== Text for analysis ==
<<<<

Nasim Elyasi, California

Futuristic yet familiar, “Sapphire Alley” is the ultimate feeling. Sam Ezeh injects the groove, and no one is immune. A wonderful symphony of trumpets, rhythmic guitar, and Ezeh’s harmonies makes for an enchanting listen. Ezeh’s tone walks a fine line between the past and the present.

Even on my tenth listen, I couldn’t fully trace everything I was hearing! “Sapphire Alley” is a sonic boom. With mixes of new age jazz, Brazilian Bossa nova, 60s and 70s funk, Ezeh offers a mix of only the best. The single is perfect for any occasion, though I recommend listening to its mesmerizing hook on your favorite scenic drive.  The work is a testament to Ezeh’s writing and musical prowess, which I am excited to hear more of.



:: “Addicted” – IAMREBELWILL  ::

Joe Beer, Surrey, UK

IAMREBELWILL is the ultimate beacon of light. Here to empower the underrepresented LGTBQ+ and POC community, the Toronto artist has dropped the ultimate vibe raiser with his new single “Addicted.” This single radiates energy, color and fun. Narrating the retrospective view of a first-time love experience, this single gives off those besotted, romantic vibes, but the ones where you know it’s more of an addiction than the real deal.

Exploding in funky bass, charming, fresh synth melodies and hooks that will be playing round your mind all day., IAMREBELWILL’s soulful vocals ride effortlessly atop the groovy rhythms bringing a little bit of heat to the dance-worthy tune. “Addicted” is playful, lighthearted and totally feel-good, leaving you with a smile from ear to ear. This is a certified bop, and one you will be thankful I introduced you to.



:: “Life of the Party” – Smallpools ::

Chloe Robinson, California

Amallpools’ new alt-rock jam “Life of the Party” is a must for any summer playlist. The trio has concocted an infectious tune that shows off their signature electrifying melodies and bold arrangements. “So tell me how it’s working out? Your ivory tower is gonna burn straight to the ground. Are you the life of the party now?” The boisterous band sings of the sweet karma of those that did you wrong getting what they deserve. Their clever lyrics sung with vehement vocals create the perfect in your face anthem. The quirky visuals filled with oranges are just as unique as the song itself.

>>>>

== Work to be completed ==
Answer these questions using the music reviews above.
1. What three elements make up the "wonderful symphony" on "Sapphire Alley"?
2. Which city is IAMREBELWILL from?
3. What fills the visuals for "Life of the Party"?

[Extracted data entries]

<<<<

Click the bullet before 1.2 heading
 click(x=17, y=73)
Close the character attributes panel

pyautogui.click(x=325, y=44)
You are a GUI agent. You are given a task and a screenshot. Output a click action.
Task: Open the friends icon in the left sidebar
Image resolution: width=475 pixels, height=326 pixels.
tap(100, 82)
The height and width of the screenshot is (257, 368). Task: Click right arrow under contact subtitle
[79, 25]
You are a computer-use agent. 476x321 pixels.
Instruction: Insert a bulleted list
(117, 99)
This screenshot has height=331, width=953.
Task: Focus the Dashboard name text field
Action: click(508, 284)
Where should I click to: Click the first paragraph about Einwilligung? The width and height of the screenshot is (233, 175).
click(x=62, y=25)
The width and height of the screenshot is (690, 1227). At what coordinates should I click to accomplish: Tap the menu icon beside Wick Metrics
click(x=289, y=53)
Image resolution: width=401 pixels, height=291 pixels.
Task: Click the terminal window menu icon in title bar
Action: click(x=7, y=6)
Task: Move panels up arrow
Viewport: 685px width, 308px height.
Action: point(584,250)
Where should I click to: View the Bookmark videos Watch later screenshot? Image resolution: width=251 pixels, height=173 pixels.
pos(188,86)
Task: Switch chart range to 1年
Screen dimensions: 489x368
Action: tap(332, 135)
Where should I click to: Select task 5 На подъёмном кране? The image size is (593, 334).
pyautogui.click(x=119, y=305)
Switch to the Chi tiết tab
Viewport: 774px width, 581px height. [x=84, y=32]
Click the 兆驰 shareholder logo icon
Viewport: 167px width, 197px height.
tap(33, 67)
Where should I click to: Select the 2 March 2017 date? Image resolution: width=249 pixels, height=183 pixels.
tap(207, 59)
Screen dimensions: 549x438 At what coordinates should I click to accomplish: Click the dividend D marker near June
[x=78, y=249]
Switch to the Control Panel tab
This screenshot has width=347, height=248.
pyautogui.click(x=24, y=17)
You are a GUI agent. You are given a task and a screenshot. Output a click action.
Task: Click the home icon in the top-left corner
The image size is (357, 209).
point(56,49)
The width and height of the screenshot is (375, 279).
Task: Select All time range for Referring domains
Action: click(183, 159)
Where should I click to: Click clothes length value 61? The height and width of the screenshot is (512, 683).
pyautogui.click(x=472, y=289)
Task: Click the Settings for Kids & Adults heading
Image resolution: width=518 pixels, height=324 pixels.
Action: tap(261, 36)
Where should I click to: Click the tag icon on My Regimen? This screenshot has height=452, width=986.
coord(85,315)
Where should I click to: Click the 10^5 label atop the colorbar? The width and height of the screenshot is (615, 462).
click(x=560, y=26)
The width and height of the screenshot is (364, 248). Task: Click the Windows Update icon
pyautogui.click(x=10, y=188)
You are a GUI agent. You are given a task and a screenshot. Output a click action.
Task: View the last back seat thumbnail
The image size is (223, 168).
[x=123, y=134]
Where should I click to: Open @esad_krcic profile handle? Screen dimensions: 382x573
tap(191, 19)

>>>>

== Result of this task ==
1. Trumpets, rhythmic guitar, and Ezeh's harmonies.
2. Toronto.
3. Oranges.